_WORK REQUEST:_ Please take the lines from the one holding "おからクッキーをご愛顧頂いている方々のご紹介 (88, 1205)" through the one holding "はじめてお試しセット (249, 142)" in the data below and copy them exactly.

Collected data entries
- Opening Delimiter -
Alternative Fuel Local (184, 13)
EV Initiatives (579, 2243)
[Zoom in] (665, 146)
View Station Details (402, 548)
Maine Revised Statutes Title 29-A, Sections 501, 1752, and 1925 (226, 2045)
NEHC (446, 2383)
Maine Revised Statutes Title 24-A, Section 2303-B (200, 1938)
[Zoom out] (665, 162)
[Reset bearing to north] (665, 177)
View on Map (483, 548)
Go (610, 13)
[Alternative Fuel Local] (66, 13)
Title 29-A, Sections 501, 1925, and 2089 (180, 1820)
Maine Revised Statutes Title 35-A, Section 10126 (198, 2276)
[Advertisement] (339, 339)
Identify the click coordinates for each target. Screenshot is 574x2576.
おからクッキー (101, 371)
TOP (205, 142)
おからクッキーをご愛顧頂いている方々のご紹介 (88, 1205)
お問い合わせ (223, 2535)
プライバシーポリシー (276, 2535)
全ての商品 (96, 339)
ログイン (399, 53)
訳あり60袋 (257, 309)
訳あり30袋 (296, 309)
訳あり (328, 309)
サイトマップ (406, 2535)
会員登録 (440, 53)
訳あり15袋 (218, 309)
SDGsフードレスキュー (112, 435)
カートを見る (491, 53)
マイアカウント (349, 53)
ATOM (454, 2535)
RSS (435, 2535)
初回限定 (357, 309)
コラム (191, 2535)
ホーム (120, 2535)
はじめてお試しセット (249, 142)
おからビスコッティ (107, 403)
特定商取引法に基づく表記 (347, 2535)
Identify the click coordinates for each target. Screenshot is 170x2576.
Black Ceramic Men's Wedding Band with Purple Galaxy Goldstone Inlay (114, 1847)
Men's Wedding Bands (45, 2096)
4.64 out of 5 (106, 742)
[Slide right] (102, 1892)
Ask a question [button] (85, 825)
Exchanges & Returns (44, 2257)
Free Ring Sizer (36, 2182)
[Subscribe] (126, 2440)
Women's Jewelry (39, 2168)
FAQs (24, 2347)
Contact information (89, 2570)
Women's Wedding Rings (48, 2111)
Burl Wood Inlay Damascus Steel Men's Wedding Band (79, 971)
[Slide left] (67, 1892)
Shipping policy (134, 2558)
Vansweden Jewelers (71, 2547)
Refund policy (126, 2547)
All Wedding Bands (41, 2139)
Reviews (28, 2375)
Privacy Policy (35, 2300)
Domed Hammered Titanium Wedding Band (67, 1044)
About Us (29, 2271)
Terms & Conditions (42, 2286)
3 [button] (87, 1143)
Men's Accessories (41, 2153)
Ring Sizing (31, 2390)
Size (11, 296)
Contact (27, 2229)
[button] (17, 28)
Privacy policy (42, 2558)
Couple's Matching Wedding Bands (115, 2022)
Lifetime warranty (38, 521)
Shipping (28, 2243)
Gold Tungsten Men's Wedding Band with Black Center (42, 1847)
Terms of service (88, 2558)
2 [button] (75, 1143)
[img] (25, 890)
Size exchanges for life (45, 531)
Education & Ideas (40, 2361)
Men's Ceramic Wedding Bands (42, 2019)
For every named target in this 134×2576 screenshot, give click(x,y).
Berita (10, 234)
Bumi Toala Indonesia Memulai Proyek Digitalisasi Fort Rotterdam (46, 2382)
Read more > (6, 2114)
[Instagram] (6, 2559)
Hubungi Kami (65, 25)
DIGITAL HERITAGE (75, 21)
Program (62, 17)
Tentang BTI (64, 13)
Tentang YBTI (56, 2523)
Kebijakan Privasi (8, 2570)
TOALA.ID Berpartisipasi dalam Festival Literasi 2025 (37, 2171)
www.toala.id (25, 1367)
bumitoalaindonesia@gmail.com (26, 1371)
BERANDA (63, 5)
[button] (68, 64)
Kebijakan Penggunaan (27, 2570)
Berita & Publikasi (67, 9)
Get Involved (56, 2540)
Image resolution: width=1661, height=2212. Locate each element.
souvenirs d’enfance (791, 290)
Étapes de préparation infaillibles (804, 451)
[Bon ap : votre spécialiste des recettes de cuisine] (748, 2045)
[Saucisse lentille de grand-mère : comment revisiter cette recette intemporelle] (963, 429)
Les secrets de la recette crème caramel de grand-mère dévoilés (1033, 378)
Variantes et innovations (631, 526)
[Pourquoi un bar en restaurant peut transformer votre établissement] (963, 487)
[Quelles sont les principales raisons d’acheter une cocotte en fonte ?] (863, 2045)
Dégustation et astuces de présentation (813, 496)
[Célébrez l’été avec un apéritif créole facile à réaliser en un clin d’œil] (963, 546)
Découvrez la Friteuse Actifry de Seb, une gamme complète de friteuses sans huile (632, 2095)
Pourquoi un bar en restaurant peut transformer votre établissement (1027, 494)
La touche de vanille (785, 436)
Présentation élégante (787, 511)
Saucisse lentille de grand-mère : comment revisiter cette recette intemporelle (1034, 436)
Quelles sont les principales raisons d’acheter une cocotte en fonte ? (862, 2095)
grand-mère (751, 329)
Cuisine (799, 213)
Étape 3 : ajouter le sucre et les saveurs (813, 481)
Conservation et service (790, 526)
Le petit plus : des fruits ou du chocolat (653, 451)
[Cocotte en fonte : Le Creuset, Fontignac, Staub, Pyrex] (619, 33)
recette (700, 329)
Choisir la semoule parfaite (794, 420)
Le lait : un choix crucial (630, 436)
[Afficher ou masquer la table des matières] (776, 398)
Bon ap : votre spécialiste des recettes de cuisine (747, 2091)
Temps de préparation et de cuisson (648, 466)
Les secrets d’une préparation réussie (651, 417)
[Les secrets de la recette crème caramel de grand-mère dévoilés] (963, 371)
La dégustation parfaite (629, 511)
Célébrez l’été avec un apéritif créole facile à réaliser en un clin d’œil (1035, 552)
- Closing Delimiter -
_YOUR RESPONSE:_
おからクッキーをご愛顧頂いている方々のご紹介 (88, 1205)
お問い合わせ (223, 2535)
プライバシーポリシー (276, 2535)
全ての商品 (96, 339)
ログイン (399, 53)
訳あり60袋 (257, 309)
訳あり30袋 (296, 309)
訳あり (328, 309)
サイトマップ (406, 2535)
会員登録 (440, 53)
訳あり15袋 (218, 309)
SDGsフードレスキュー (112, 435)
カートを見る (491, 53)
マイアカウント (349, 53)
ATOM (454, 2535)
RSS (435, 2535)
初回限定 (357, 309)
コラム (191, 2535)
ホーム (120, 2535)
はじめてお試しセット (249, 142)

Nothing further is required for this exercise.